Colcha de retalhos



Colcha de retalhos
Solange Amado
Havia sempre uma colcha de retalhos cobrindo a cama. Dizer isso é pouco. Todo o casebre era uma colcha de retalhos. Nada combinava com nada. Os móveis velhos da minha casa iam sempre parar lá. As cadeiras tinham todas as cores e feitios.  A sala se confundia com o quarto e com a cozinha.  E o banheiro era do lado de fora. Um buraco no chão, que eu, muito pequena, tinha medo de cair dentro. Sem stress. Tinha sempre um penico separado pra mim. Porque eu era visitante frequente.
Pela vida afora fiquei viciada naquela decoração desgovernada de cores e estilos. Não era uma bagunça. Tudo muito limpo, arrumado, dobrado. As coisas respeitando as pessoas e vice-versa. Paninhos de crochê refugados da minha casa ocupavam lugar de honra no fogão e na mesa minúscula, onde tinha sempre uma vasilha com biscoitinhos feitos por aquela vovó mãos de fada.
Ela era nossa lavadeira, passadeira, babá, faz-tudo de casa. Um caminhão de roupa pra dar conta.  Uma gargalhada que parecia o cacarejar de alguma ave e um receptáculo de histórias sinistras, que nos deixavam, a nós crianças, de cabelos em pé. Eu fechava os olhos e me aconchegava a ela pra exorcizar o meu medo.  Se mexessem comigo, aquela mulher franzina crescia e enfrentava os fantasmas. Era uma certeza.
Não tinha Disneylândia mais legal do que um sábado inteiro na casa dessa velhinha, que na boca tinha só um dente, desses de furar jabuticaba, bem na frente. O bônus do passeio era o rio que corria na frente da sua casinha. E entre o rio e a casa, havia uma enorme mangueira: nosso playground de inúmeras brincadeiras.  O calor infernal era amenizado pelo rumorejar da água que corria abaixo do barranco e a sombra generosa da gorda mangueira, que jogava manga pra nós o tempo inteiro e às vezes acertava a pontaria, bem na cabeça. E lá vinha o chororô.
Vida difícil. Tinha dor até no nome: Dorcelina. Mas não perdia o bom humor e a gargalhada cacarejante. Liberdade era isso. Um barraco pobre, com uma colcha de retalhos.

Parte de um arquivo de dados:

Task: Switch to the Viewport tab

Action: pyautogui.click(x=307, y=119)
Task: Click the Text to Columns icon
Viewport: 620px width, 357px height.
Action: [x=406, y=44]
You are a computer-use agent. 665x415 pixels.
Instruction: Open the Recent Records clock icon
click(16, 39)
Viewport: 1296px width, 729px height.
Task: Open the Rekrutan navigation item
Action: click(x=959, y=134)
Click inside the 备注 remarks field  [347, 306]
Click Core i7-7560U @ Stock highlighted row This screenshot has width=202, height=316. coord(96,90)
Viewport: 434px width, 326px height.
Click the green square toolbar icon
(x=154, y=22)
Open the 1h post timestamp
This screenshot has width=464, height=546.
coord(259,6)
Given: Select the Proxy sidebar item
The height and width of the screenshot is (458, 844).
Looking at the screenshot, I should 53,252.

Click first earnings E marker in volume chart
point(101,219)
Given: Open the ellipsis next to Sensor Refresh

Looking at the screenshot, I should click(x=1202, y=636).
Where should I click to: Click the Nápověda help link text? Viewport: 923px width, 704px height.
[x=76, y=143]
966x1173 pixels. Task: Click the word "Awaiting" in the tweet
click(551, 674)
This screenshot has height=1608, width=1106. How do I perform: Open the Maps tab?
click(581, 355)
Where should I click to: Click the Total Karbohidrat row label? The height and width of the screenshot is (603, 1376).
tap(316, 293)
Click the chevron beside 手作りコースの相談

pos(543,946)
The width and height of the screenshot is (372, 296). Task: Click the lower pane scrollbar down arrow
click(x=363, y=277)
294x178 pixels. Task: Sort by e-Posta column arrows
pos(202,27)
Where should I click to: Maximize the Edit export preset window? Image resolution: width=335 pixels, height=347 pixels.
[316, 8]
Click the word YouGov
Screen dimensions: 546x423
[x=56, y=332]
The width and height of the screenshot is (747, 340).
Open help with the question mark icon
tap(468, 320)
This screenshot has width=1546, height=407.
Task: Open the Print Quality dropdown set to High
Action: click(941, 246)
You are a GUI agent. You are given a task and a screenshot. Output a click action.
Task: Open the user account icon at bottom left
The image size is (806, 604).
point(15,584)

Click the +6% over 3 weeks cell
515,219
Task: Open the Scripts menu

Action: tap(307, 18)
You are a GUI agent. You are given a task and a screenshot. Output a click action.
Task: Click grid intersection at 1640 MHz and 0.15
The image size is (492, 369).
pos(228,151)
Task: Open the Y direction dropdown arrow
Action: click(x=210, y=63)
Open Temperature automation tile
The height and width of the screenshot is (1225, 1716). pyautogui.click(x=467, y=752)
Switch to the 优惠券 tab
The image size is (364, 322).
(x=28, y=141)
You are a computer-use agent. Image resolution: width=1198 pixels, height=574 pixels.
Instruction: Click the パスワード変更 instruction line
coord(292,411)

### Objetivo do exercício
Prolongue a crônica sobre a colcha de retalhos e a casa de Dorcelina a partir da última frase dela. As entradas são um material à parte, sem relação com a crônica.

### Resposta
Lá eu podia tomar café. Na minha casa era proibido. Lá meu irmão podia subir no pé e jogar pra mim mangas quentes como o sol da tarde . E a gente se lambuzava com aquela iguaria venenosa pra muitos. Pés descalços e imundos, nos esbaldávamos com a criançada daquela ruazinha de terra, pegava piolho e uma coleção de vermes pela infância afora. Se eu tivesse sono, podia dormir em cima da colcha de retalhos, e meus sonhos se enchiam de pedaços coloridos. E tinha aquelas histórias arrepiantes. Se eu me afastasse muito, o capeta podia vir do matagal próximo e roubar a minha alma. O curupira ficava dentro do água e puxava a perna de quem ousasse entrar no rio. Nunca perdi minha alma e nunca ninguém puxou minha perna, porque eu não me arriscava tanto. Mas o perigo esteve próximo.
Todo esse cuidado não adiantou nada. Pela vida afora, tanta gente puxou a minha perna que ela foi ficando até meio prejudicada. E se eu bobear e ficar dando sopa no mato, o capeta chupa meu cérebro  e leva minha alma fácil fácil. E não tenho em quem me aconchegar.
E mais, naquele tempo era tudo preto no branco. Hoje eu não sei mais distinguir a agulha criminosa no palheiro dos inocentes.  Esse é o nó da coisa.. Não sei como me livrar dos fantasmas que puxam a perna e tentam levar a alma. A vida inteira virou uma colcha de retalhos.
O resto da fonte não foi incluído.